Quand les filles de La Rochelle…

Mon grand-père maternel avait eu une enfance extrêmement malheureuse, faite d’abandons, de famine et de placement à 10 ans chez un vétérinaire comme garçon de l’écurie du cheval qui servait au praticien pour parcourir la campagne. Il avait été fait prisonnier dans la boucherie de Verdun à 18 ans, et toute sa vie professionnelle avait tourné autour de la maçonnerie. Sa vision de la politique était assez réductrice : il était « rouge », plus « rouge » que le sang qui coulait dans ses veines. Il faisait le coup de poing dans les réunions de préau des écoles encore communales et publiques d’avant guerre pour défendre les « radicaux », c’est à dire ceux qui prônaient davantage la révolution que les évolutions. Ils haïssait viscéralement les « aristos », les « fachos » et les « mégalos ». Il pratiquait l’anti-gaullisme primaire et n’aimait guère davantage Guy Mollet ! Bref il a vécu toute sa vie dans la méfiance contre un monde politique qui le décevait. Elu à la Libération au conseil municipal de Sadirac, il en était parti en claquant la porte deux ans plus tard, lorsque les Pétainistes repentis retrouvèrent leur place dans la France libérée par les autres. Il ne supportait pas l’hypocrisie de cette vie sociale, oublieuse de ses valeurs, sous l’influence du réalisme !  Je conserve un souvenir ému de ses colères et de ses sorties cinglantes. L’une d’entre elles me traverse ce soir l’esprit à propos d’un « tweet » qui met les exploiteurs de l’actualité en émoi. Impossible de ne pas évoquer ce principe : « Mon garçon dans les affaires de c… politiques, n’y met jamais ton nez car ça sent toujours mauvais ! » Oui, je sais, ce n’est pas philosophiquement très évolué et ce n’est pas intellectuellement recommandable ! Et pourtant, c’est un résumé parfait de la réalité de ce que tous les exégètes de la pensée présentent comme l’événement essentiel de la période électorale. Comment expliquer à ces Diaforus du journalisme… que nous avons beaucoup d’autres sujets préoccupants à traiter que celui qu’ils transforment, par leurs commentaires plus ou moins élégants, en « scandale » politique?

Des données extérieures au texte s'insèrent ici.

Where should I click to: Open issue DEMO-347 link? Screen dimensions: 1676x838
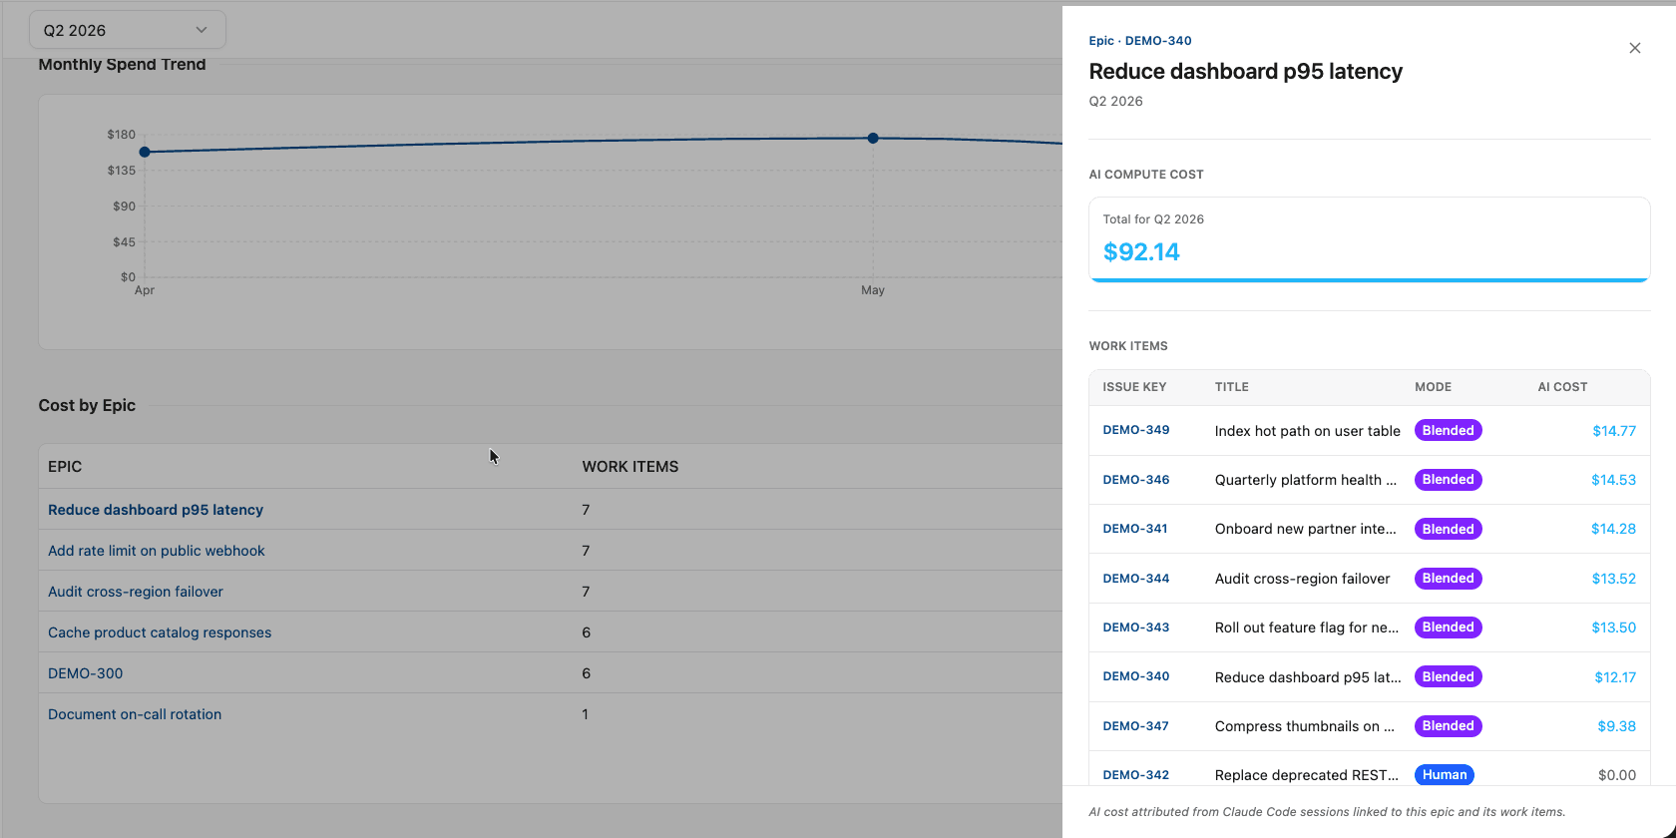[1135, 726]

En bref ce fameux tweet (c’est un mot à la mode sur Canal +), ce n’est qu’une affaire de c.. très ancienne, n’ayant aucun intérêt autre que celui de transformer le long fleuve tranquille de la victoire socialiste en marigot aux odeurs peu agréables. Bien évidemment, si c’était un mec bien pensant qui avait expédié ce message « dosé et bien pensé » à un ami de longue date engagé dans un combat électoral, aurait-il provoqué le même chœur des vierges effarouchées des médias nationaux qui comptent ? Le hasard, c’est une femme, et donc c’est beaucoup plus grave ! Et en plus, elle s’exprime librement, ce qui aggrave son cas.. Mais quel que soit le contenu de son message, nous n’en avons rien à faire. Qui peut lui nier un certain courage, celui d’être fidèle vis à vis d’un élu ayant joué un rôle clé dans sa vie personnelle ? La sincérité, l’amitié et d’une certaine manière la liberté, doivent-elles ne plus exister dans le champ politique ? Bien évidemment, dans ce milieu, la « trahison » reste le lot commun, et le « mensonge » la clé de bien des réussites. Comme celles et ceux qui commentent ne savent rien de la réalité des « affaires de c… » ou que, s’ils savent, ils ne disent rien, par peur de se faire démolir, ils tapent dur sur les gens ayant eu l’occasion de leur faire la leçon. Ils cherchent donc des explications savantes à ce qui n’est qu’une expression personnelle dont les racines sont trop affectives !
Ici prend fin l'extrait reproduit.